Executing (default): SELECT Role.id, Role.shortname AS name, UserRole.roleId AS UserRole.roleId, UserRole.userId AS UserRole.userId FROM m_role AS Role INNER JOIN m_role_assignments AS UserRole ON Role.id = UserRole.roleId AND UserRole.userId = 9;

The problem has an easy solution, and it is to use dataloader – in my case sequelize-dataloader since I am using Sequelize to access the database.

The dataloader hooks itself into the Sequelize methods (findByPk in this example) and hijacks them, replacing them with a smart caching mechanism. If you prime the dataloader context with objects and you later want to load an object by id from the database, then the dataloader will check its cache, and if the object is there, it will return it immediately thus avoiding database roundtrip.

import { createContext, EXPECTED_OPTIONS_KEY } from "dataloader-sequelize";

@Query(returns => UserQueryResult)
async users(
  @Args() input: UserSearchArgs,
  @Ctx() ctx: Context
): Promise<UserQueryResult> {
  const context = createContext(User.sequelize); // create dataloader context 
  const found = await this.usersProvider.getUsers(input); // get the users
  context.prime(found.records); // prime the context with found records
  ctx["dataloader-context"] = context; // remember the dataloader context in GraphQL context
  return {
    page: found.page,
    users: found.records.map(this.convert), 
    rowsPerPage: found.rowsPerPage,
    totalCount: found.totalCount
  };
}

And the roles resolver method:

@FieldResolver(returns => [RoleDTO])
async roles(@Root() root: UserDTO, @Ctx() ctx: Context): Promise<RoleDTO[]> {
  const context = ctx["dataloader-context"];
  const user: User = await User.findByPk(root.id, {
    attributes: {
      exclude: ["password", "password_confirmation", "password_digest"]
    },
    [EXPECTED_OPTIONS_KEY]: context // pass in the dataloader context
  });

  if (user) {
    const roles = (await user.$get<Role>("roles", { // nasty TypeScript workaround
      [EXPECTED_OPTIONS_KEY]: context // pass in the dataloader context
    })) as Role[];
    return roles.map<RoleDTO>(r => {
      return {
        id: r.id,
        name: r.name,
        description: r.name
      };
    });
  }
  throw new NotFoundError("User with given id was not found.");
}

Dataloader has another magic feature, it is batching similar database queries until the very last moment.
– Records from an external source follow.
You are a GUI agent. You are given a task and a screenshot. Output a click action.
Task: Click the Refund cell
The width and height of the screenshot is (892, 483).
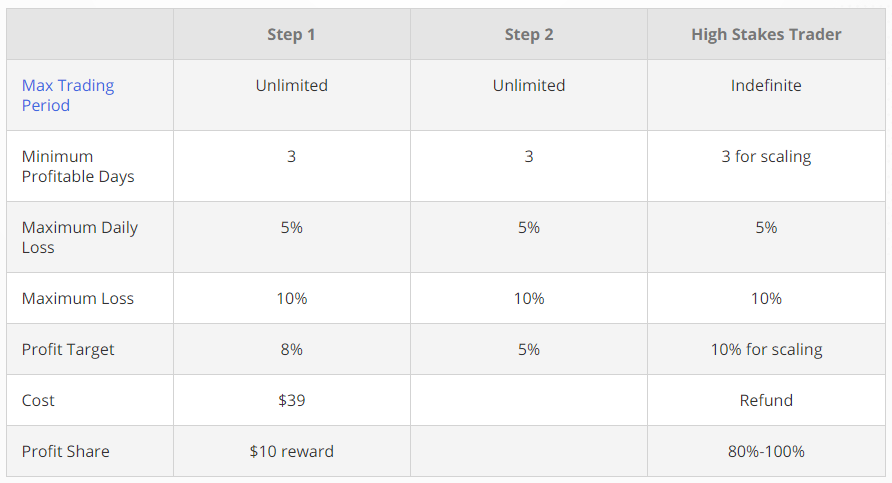tap(766, 401)
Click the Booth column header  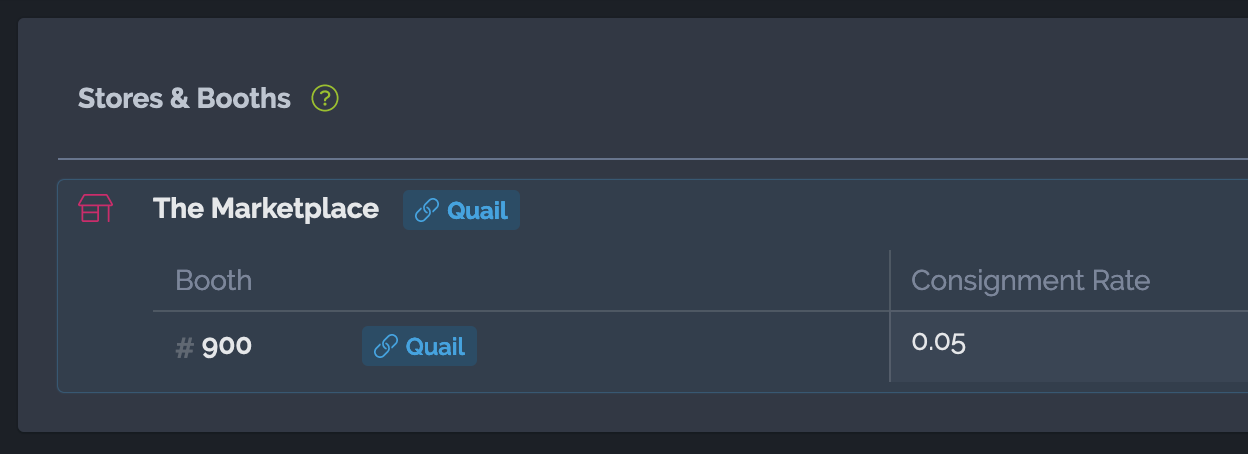(214, 280)
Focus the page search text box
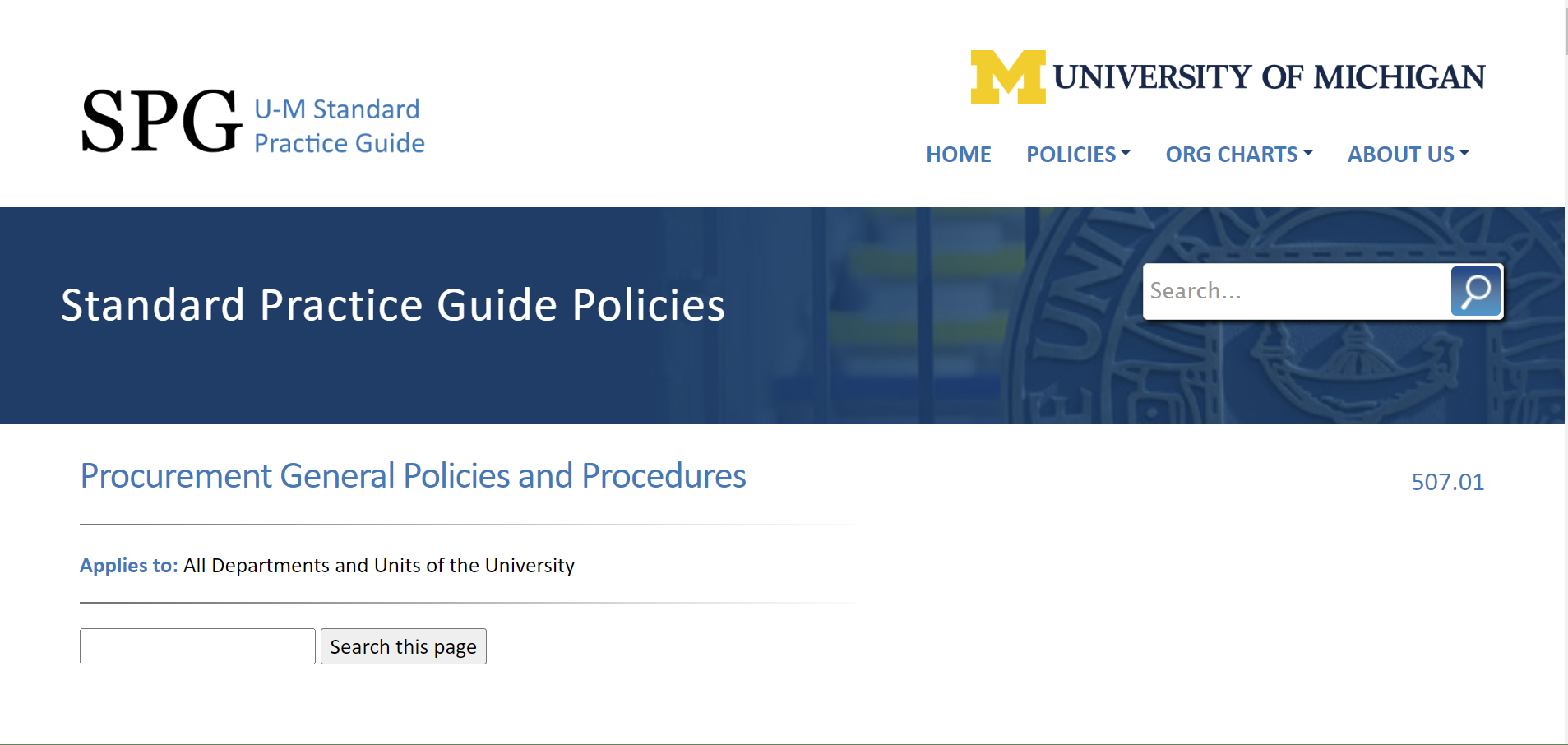Image resolution: width=1568 pixels, height=745 pixels. [x=197, y=646]
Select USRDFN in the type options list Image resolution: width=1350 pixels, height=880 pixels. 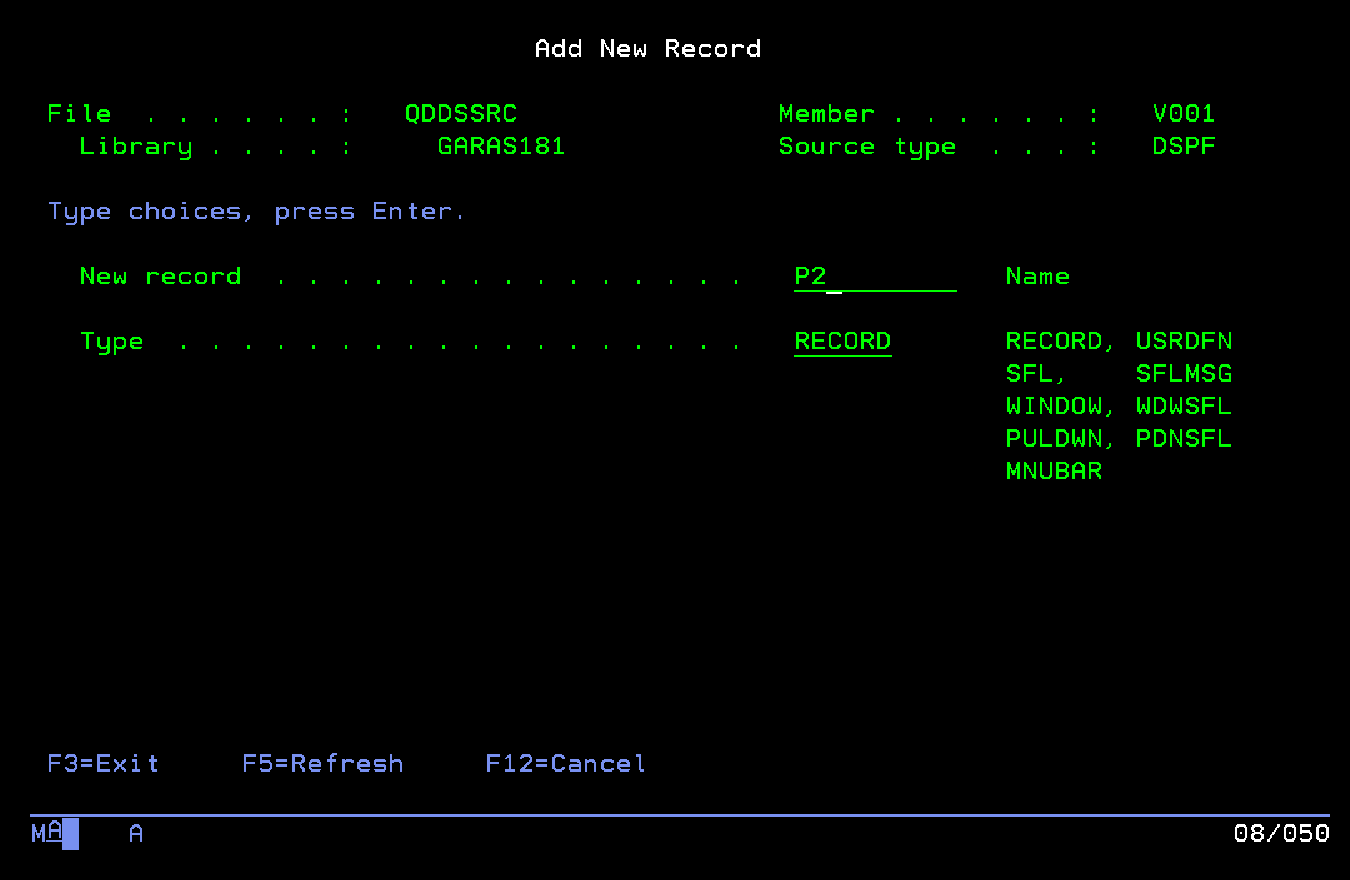[1183, 342]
Instead of loading the roles in N round trips for each user, only a single query is executed:

Executing (default): SELECT Role.id, Role.shortname AS name, UserRole.roleId AS UserRole.roleId, UserRole.userId AS UserRole.userId FROM m_role AS Role INNER JOIN m_role_assignments AS UserRole ON Role.id = UserRole.roleId AND UserRole.userId in (15, 76, 6, 9);

In total, only two queries are executed – one to get the users and one to get roles of all users from the previous query result set.

It works now, but the road to this point was quite bumpy. I have discussed the issues I have run into on GitHub with authors of the libraries I have used (for example here). I discussed the problems that only existed on my machine (and were results of my misunderstanding of how the library works), tried and failed miserably to fix some issues (here).

Always create bidirectional relations in your entities; the dataloader will like you more.